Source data
________________________________________

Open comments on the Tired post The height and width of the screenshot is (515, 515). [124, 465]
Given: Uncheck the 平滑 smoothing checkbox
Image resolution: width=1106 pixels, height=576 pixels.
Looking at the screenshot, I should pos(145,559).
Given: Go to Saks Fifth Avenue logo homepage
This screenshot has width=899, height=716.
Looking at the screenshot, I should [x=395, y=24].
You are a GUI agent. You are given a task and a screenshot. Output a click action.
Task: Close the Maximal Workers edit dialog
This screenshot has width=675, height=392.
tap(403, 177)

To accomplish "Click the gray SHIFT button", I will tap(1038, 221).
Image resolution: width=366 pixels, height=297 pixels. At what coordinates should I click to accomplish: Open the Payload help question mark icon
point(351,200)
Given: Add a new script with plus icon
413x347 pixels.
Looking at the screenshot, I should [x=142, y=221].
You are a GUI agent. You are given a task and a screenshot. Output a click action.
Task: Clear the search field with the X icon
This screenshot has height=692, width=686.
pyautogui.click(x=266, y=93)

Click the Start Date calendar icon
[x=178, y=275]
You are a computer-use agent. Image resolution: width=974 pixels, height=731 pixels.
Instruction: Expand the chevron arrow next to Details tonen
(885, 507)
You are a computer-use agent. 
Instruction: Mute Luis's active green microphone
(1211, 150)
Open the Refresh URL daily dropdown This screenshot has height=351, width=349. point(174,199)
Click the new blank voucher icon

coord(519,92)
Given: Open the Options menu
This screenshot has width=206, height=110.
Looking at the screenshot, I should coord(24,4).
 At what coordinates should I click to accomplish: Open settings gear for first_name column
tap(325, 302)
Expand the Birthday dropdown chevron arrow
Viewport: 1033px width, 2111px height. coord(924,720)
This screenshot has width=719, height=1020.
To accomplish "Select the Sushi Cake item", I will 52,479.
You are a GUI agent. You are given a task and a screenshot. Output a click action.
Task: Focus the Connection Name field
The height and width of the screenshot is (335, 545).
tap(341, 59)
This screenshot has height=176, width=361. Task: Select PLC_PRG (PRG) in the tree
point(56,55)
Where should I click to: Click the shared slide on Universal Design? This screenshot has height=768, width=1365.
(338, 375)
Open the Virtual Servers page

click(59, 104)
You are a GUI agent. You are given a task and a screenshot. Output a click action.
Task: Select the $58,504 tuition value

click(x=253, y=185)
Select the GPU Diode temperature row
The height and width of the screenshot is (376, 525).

________________________________________

— TASK BRIEF —
Could you return all of the data exactly as written?

— REPLY TO THE EXERCISE —
Open comments on the Tired post The height and width of the screenshot is (515, 515). [124, 465]
Given: Uncheck the 平滑 smoothing checkbox
Image resolution: width=1106 pixels, height=576 pixels.
Looking at the screenshot, I should pos(145,559).
Given: Go to Saks Fifth Avenue logo homepage
This screenshot has width=899, height=716.
Looking at the screenshot, I should [x=395, y=24].
You are a GUI agent. You are given a task and a screenshot. Output a click action.
Task: Close the Maximal Workers edit dialog
This screenshot has width=675, height=392.
tap(403, 177)

To accomplish "Click the gray SHIFT button", I will tap(1038, 221).
Image resolution: width=366 pixels, height=297 pixels. At what coordinates should I click to accomplish: Open the Payload help question mark icon
point(351,200)
Given: Add a new script with plus icon
413x347 pixels.
Looking at the screenshot, I should [x=142, y=221].
You are a GUI agent. You are given a task and a screenshot. Output a click action.
Task: Clear the search field with the X icon
This screenshot has height=692, width=686.
pyautogui.click(x=266, y=93)

Click the Start Date calendar icon
[x=178, y=275]
You are a computer-use agent. Image resolution: width=974 pixels, height=731 pixels.
Instruction: Expand the chevron arrow next to Details tonen
(885, 507)
You are a computer-use agent. 
Instruction: Mute Luis's active green microphone
(1211, 150)
Open the Refresh URL daily dropdown This screenshot has height=351, width=349. point(174,199)
Click the new blank voucher icon

coord(519,92)
Given: Open the Options menu
This screenshot has width=206, height=110.
Looking at the screenshot, I should coord(24,4).
 At what coordinates should I click to accomplish: Open settings gear for first_name column
tap(325, 302)
Expand the Birthday dropdown chevron arrow
Viewport: 1033px width, 2111px height. coord(924,720)
This screenshot has width=719, height=1020.
To accomplish "Select the Sushi Cake item", I will 52,479.
You are a GUI agent. You are given a task and a screenshot. Output a click action.
Task: Focus the Connection Name field
The height and width of the screenshot is (335, 545).
tap(341, 59)
This screenshot has height=176, width=361. Task: Select PLC_PRG (PRG) in the tree
point(56,55)
Where should I click to: Click the shared slide on Universal Design? This screenshot has height=768, width=1365.
(338, 375)
Open the Virtual Servers page

click(59, 104)
You are a GUI agent. You are given a task and a screenshot. Output a click action.
Task: Select the $58,504 tuition value

click(x=253, y=185)
Select the GPU Diode temperature row
The height and width of the screenshot is (376, 525).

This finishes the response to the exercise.